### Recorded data
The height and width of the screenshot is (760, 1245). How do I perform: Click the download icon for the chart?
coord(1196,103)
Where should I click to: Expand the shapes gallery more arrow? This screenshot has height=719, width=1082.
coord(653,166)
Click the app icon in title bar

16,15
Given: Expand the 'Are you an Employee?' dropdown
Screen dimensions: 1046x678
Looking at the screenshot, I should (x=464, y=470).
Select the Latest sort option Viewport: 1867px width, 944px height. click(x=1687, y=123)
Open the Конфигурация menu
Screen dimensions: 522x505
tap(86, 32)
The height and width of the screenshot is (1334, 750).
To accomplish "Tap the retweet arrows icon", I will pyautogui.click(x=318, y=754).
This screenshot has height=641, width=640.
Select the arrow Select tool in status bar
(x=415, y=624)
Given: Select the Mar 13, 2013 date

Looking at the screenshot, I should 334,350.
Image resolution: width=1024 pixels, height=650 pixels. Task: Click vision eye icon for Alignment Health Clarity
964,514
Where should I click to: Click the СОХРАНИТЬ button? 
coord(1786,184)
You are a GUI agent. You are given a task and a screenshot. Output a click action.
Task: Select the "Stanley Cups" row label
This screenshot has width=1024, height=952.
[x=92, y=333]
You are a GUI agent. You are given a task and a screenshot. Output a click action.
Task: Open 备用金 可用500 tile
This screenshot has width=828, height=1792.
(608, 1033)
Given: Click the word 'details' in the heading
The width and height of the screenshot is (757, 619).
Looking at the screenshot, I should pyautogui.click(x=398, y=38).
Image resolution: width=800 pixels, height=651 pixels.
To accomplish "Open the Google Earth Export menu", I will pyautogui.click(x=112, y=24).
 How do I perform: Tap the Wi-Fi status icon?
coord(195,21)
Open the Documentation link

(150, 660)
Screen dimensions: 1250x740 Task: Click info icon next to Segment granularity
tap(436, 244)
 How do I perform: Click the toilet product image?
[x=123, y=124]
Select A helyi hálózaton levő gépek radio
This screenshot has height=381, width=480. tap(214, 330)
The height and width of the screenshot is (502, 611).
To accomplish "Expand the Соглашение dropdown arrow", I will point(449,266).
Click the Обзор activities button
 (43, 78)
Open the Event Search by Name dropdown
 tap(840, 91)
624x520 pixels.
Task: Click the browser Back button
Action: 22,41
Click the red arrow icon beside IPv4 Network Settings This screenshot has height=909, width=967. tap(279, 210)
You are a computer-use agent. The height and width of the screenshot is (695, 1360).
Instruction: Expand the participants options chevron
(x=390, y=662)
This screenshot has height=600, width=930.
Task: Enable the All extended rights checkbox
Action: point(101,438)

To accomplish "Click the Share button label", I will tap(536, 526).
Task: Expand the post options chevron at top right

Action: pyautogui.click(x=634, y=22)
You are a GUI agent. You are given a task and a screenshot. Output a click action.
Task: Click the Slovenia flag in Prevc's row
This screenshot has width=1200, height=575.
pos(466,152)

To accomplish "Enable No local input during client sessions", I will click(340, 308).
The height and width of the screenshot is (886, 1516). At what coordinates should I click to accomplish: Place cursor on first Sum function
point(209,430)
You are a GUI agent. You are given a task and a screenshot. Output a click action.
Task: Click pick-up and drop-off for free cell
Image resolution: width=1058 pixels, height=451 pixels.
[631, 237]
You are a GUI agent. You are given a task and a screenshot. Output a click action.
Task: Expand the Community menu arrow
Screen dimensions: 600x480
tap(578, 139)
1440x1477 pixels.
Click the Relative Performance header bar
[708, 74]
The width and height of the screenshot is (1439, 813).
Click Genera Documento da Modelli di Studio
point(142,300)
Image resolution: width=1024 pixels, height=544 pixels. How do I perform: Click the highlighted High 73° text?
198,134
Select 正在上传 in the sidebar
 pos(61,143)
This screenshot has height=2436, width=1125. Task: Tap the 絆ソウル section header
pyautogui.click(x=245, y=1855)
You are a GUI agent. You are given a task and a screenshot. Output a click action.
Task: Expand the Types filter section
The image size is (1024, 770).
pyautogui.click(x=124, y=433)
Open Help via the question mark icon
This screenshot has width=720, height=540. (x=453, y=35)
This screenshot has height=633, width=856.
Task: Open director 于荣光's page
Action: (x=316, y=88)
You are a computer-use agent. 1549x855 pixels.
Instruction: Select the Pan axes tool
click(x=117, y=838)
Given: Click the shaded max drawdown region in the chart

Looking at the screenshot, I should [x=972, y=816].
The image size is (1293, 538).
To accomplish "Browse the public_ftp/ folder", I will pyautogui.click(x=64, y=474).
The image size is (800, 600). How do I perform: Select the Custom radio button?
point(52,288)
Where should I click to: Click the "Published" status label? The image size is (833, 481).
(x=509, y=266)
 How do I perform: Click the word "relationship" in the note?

### REQUIRED ACTION
Only the lines above from the one with "Task: Select the" up to and including the one with "Given: Click the word" should be repeated, exactly as written.

### SOLUTION TO THE PROBLEM
Task: Select the "Stanley Cups" row label
This screenshot has width=1024, height=952.
[x=92, y=333]
You are a GUI agent. You are given a task and a screenshot. Output a click action.
Task: Open 备用金 可用500 tile
This screenshot has width=828, height=1792.
(608, 1033)
Given: Click the word 'details' in the heading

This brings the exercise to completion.